Fast forward to the month of February 2015. My nails are the longest they have been in years. They are finally healthy -- for the most part. I paint them to prevent me from biting. The issue now is that when the paint on one nail chips, I find myself peeling the nail polish off all of them. Clearly, it is an OCD issue; probably the same one that makes me want to bite them. I don't mind the temptation. It serves as a reminder that I can still earn the "W", even when the outcome isn't perfect. 

That is a lesson I wish I would have learned 20 years ago. I suppose there are a lot of things we wish we had done, seen, avoided, etc. over the years. There's still time.      

27 February 2015

Almost missed it

My timing is off tonight. I realized that I hadn't written what I had intended and now it's almost midnight. So... Here's the deal. Tomorrow, I will write something that will require twice the effort. And tonight, I will just say that I am missing my Texas peeps more than usual. I'm not sure if it is because y'all got to play in the snow or if it has just been too long since I've visited; either way, know that you are loved.

Sweet dreams.

26 February 2015

Day Nine

Recently, someone I know referred to sleep as "one of life's simple pleasures".  Pleasurable as sleep can be, it is far from simple. Even now, with a relatively stable sleep cycle, I have to dot every "t" and cross every "i" . . . wait, strike that; reverse it. My sleep will never be simple; its complexity ensures I will never take it for granted. I am okay with that fact.

What I am not okay with is forgetting that a Groupon is expiring. Bloody hell. I had every intention of ordering this wooden photograph puzzle with a picture of me and little buddy.
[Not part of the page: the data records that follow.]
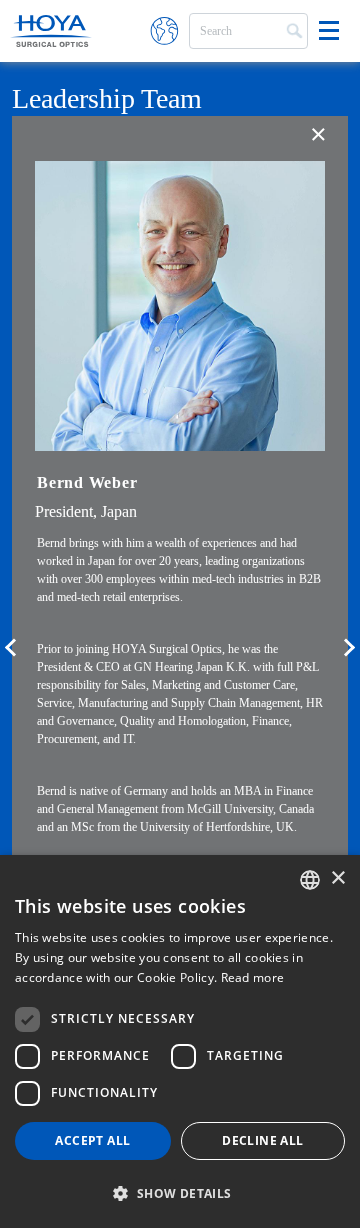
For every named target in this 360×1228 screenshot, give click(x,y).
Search (292, 29)
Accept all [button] (92, 1140)
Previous (10, 654)
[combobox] (310, 880)
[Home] (51, 31)
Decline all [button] (262, 1140)
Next (349, 654)
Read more (253, 977)
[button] (180, 1193)
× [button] (337, 878)
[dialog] (180, 1041)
I was going to give it to him for St Patrick's Day. Now if I want the puzzle, I have to pay full price. Sure, I can use the amount I paid for the Groupon towards the puzzle -- but, then I am paying full price PLUS shipping. If I wanted to pay full price and shipping, I would not have purchased the damn Groupon. I don't know how this happens. I look at the dates, I tell myself I have a deadline, and still, I end up doing them at the last minute OR missing them by a day.

From this moment forward, I vow to not allow another Groupon to expire unused. The next one expires on March 18, 2015. That gives me twenty days to . . . attend 10 classes. Looks like someone is starting Yoga on Saturday!

It seemed like a good idea at the time. I thought it would help me relax.

G'night.

25 February 2015

Freedom

Tonight, I have freshly laundered sheets and a bed practically to myself. Yes, it is true that Grace is perched on her stack of pillows, and Elizabeth is wrapped in her own clean sheet at the bottom of the bed; however, I have 7/8 of the bed to myself. Unlike the guests we have had, these two creatures mind their own business and know not to walk on me while I am sleeping. It is heavenly.

My humidifier is running on high, so no chapped lips in the morning --which makes me very happy . . . . even if there will be snow on the ground. This whole winter thing is getting out of hand. Though they say "If March comes in like a lion, it leaves like a lamb." I could use a little lamb-like Spring.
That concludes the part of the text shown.